8.2 Quality of a fit

This book is in Open Review. I want your feedback to make the book better for you and other readers. To add your annotation, select some text and then click the on the pop-up menu. To see the annotations of others, click the button in the upper right hand corner of the page

In order to get a general impression about the performance of the estimated model, we can calculate several in-sample measures, which could provide us insights about the fit of the model.

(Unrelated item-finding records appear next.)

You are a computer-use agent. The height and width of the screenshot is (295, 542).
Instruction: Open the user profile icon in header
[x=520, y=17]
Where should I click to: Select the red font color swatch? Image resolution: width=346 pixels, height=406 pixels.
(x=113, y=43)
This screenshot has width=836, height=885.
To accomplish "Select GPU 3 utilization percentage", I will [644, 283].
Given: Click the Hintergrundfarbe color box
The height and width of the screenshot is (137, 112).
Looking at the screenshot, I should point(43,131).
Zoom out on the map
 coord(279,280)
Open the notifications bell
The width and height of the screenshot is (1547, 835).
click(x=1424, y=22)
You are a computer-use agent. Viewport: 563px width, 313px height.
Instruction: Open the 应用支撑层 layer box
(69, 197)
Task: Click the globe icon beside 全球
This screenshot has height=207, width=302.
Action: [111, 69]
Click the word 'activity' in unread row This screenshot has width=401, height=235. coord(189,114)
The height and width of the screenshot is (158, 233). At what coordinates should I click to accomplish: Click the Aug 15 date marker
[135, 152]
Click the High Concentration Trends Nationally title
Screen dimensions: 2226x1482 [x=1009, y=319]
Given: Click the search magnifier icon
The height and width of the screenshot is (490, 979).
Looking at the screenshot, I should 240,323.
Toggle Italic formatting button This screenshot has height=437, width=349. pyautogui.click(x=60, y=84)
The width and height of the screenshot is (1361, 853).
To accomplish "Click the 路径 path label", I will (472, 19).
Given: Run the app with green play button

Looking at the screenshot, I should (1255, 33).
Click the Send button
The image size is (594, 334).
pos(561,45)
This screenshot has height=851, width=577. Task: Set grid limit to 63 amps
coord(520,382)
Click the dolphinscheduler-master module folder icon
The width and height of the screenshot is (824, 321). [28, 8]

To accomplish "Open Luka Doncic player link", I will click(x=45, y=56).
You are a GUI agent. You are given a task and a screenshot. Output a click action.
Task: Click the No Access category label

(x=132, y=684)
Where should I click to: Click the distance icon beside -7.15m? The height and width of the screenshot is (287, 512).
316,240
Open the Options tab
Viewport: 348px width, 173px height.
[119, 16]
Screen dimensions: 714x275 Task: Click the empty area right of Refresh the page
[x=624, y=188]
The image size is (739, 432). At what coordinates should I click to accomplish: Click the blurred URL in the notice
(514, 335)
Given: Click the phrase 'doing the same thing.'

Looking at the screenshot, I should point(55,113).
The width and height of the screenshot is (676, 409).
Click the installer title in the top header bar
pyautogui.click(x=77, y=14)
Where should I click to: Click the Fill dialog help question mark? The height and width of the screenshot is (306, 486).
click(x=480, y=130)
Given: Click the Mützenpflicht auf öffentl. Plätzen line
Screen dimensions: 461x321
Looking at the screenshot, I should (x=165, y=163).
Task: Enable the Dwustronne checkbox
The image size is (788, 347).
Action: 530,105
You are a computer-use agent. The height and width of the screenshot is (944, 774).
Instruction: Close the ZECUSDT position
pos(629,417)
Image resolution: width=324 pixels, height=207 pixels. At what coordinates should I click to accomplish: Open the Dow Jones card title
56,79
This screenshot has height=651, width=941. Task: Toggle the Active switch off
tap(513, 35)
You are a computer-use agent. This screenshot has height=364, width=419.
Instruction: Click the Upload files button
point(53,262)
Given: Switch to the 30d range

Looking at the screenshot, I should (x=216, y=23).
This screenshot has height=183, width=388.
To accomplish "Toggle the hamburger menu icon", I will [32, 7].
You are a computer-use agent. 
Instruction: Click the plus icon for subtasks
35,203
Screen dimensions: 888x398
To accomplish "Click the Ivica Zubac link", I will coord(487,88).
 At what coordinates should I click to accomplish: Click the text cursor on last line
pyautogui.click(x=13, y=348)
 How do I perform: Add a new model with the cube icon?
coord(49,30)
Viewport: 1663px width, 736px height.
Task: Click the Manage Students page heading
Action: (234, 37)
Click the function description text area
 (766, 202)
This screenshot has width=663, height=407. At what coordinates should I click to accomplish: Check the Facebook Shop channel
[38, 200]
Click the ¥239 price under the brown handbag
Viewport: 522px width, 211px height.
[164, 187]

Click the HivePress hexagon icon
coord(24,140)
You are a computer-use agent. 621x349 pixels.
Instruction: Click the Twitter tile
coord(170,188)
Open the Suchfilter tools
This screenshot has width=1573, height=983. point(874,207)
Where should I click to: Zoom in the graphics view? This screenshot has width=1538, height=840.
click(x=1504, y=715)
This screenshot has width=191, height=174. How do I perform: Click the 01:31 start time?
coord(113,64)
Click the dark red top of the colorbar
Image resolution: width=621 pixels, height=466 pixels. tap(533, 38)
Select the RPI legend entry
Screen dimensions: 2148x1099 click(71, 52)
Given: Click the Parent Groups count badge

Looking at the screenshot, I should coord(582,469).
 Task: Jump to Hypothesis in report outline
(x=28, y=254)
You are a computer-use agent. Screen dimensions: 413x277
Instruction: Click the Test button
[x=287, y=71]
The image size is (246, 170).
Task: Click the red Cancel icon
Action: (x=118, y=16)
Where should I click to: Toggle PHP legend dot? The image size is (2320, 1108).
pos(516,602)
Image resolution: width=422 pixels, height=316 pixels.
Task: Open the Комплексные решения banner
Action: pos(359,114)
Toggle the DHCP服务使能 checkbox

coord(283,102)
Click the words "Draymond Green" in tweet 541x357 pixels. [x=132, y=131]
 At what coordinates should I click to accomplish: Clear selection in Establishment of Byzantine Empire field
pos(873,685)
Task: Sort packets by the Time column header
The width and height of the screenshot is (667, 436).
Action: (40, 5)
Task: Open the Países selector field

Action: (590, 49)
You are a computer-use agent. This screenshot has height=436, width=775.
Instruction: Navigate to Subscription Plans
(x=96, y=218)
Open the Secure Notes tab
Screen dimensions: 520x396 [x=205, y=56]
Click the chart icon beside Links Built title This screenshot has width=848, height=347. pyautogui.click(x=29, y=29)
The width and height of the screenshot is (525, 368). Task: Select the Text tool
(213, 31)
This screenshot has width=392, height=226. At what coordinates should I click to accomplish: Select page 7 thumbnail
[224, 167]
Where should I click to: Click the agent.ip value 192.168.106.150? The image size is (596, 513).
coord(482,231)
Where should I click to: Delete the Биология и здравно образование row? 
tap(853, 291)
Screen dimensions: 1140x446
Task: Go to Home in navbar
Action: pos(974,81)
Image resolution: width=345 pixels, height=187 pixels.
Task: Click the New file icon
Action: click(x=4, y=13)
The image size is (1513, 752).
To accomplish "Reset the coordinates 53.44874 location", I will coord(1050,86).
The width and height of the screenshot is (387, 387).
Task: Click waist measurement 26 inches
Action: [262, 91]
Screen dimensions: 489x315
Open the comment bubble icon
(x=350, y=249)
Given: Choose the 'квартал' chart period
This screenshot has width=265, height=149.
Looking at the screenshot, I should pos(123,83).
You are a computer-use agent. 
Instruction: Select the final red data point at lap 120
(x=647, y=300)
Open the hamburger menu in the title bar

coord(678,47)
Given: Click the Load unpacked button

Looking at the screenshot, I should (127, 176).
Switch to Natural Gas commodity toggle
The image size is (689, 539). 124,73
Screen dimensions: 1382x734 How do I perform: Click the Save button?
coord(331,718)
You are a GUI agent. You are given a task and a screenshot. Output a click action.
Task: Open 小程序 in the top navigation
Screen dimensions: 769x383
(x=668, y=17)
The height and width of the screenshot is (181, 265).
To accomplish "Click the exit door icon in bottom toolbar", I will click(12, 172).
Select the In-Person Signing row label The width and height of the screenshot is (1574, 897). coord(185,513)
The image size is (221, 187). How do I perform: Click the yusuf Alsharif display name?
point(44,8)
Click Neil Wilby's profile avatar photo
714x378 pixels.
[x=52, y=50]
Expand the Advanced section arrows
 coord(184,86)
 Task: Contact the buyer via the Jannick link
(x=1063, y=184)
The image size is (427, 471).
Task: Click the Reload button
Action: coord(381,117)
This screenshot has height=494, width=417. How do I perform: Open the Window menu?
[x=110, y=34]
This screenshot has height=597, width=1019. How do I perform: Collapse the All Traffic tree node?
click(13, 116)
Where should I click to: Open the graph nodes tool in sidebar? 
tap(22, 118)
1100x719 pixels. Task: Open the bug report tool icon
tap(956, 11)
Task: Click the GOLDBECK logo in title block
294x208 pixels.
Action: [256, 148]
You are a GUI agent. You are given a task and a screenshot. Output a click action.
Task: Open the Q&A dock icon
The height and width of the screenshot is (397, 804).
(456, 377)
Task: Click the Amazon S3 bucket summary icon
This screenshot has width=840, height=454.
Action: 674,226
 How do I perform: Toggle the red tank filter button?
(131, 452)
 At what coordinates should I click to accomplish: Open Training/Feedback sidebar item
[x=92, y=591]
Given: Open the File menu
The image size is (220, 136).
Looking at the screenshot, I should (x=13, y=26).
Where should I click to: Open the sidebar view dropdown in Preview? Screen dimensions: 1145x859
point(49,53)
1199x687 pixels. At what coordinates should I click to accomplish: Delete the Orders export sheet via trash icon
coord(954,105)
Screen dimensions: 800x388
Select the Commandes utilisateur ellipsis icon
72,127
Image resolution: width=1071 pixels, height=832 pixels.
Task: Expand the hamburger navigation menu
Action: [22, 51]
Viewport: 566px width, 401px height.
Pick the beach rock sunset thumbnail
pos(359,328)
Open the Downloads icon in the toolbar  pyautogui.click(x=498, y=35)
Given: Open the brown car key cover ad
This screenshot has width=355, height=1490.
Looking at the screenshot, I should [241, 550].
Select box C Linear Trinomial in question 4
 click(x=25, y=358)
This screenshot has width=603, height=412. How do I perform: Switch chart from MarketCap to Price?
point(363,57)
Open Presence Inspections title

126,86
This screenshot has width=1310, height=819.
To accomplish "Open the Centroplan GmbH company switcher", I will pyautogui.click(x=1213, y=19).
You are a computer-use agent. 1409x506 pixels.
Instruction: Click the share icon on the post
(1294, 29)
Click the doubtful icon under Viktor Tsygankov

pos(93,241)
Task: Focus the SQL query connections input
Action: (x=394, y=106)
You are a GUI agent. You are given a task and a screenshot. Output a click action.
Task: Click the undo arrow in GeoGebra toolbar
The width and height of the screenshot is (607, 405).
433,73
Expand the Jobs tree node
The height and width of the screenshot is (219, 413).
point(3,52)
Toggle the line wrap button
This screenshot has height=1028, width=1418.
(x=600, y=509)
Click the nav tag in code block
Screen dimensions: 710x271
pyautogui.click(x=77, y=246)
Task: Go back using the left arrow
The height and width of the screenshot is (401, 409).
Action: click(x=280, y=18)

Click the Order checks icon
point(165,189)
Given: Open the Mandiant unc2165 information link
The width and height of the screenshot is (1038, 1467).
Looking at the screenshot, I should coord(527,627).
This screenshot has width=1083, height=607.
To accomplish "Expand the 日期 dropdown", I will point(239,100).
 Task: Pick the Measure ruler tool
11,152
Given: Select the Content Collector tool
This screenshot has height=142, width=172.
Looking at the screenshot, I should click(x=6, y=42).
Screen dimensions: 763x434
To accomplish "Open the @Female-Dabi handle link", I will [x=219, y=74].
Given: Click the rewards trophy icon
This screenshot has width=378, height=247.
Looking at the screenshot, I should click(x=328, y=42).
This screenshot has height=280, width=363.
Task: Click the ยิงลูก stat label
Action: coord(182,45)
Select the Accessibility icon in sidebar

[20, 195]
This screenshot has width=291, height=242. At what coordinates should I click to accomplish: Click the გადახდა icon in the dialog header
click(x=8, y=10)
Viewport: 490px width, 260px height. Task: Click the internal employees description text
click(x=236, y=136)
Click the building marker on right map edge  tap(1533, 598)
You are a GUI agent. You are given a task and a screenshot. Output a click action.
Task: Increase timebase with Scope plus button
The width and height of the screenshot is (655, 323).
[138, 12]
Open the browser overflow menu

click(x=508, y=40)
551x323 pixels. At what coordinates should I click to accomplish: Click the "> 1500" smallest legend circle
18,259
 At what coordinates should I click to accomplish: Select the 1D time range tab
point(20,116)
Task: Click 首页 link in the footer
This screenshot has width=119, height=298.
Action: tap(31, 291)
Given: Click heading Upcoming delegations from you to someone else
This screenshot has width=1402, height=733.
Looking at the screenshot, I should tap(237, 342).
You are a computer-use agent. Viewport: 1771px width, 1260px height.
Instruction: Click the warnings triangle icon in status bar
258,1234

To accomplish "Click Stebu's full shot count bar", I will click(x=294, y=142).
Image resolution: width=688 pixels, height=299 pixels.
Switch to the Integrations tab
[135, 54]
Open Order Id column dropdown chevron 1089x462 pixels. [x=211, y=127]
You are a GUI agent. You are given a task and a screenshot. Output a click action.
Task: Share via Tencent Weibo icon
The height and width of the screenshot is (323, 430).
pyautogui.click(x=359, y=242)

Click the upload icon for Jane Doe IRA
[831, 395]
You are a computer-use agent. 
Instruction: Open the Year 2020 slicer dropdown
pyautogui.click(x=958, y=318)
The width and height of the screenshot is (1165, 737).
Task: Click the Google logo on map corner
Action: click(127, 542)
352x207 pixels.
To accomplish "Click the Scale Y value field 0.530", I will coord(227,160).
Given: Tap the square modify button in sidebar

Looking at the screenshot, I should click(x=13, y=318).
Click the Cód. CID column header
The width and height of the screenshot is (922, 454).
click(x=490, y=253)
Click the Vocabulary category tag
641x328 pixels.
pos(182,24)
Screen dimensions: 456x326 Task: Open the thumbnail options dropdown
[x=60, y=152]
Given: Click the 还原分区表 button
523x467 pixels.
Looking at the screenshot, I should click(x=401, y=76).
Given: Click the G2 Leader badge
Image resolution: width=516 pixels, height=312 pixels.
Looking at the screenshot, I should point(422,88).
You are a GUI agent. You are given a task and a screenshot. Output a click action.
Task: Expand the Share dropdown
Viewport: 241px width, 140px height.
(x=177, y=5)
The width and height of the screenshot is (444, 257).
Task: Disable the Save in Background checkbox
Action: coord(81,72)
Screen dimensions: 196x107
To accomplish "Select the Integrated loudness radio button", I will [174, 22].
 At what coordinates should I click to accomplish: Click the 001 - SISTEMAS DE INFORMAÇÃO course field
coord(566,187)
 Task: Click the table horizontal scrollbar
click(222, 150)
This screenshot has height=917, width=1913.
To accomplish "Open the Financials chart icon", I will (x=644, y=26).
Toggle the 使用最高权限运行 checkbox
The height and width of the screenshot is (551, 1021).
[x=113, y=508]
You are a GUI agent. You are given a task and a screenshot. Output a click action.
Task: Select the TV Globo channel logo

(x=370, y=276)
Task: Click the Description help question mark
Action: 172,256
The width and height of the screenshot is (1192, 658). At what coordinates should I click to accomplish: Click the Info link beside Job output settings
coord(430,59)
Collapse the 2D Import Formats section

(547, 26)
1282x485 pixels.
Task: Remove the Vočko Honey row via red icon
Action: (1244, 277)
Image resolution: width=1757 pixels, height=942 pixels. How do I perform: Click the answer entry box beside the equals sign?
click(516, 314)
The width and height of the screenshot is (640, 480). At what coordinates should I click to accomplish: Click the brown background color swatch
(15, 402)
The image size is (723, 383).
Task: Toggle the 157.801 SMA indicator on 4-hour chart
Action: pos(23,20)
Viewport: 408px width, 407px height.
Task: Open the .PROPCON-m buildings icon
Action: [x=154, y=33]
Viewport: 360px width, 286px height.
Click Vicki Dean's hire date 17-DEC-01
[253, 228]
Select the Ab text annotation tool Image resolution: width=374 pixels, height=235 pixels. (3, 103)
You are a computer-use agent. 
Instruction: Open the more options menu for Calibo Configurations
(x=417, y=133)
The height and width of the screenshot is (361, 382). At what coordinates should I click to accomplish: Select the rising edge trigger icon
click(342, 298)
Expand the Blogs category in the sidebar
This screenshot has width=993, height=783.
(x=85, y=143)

The first one is based on the OLS criterion, (7.4) and is called either “Root Mean Squared Error” (RMSE) or a “standard error” or a “standard deviation of error” of the regression: \[\begin{equation} \mathrm{RMSE} = \sqrt{\frac{1}{T-k} \sum_{t=1}^T e_t^2 }. \tag{8.9} \end{equation}\] Note that it is divided by the number of degrees of freedom in the model, $T-k$, not on the number of observations. This is needed to correct the in-sample bias of the measure. RMSE does not tell us about the in-sample performance but can be used to compare several models with the same response variable between each other: the lower RMSE is, the better the model fits the data. Note that this measure is not aware of the randomness in the true model and thus will be equal to zero in a model that fits the data perfectly (thus ignoring the existence of error term). This is a potential issue, as we might end up with a poor model that would seem like the best one.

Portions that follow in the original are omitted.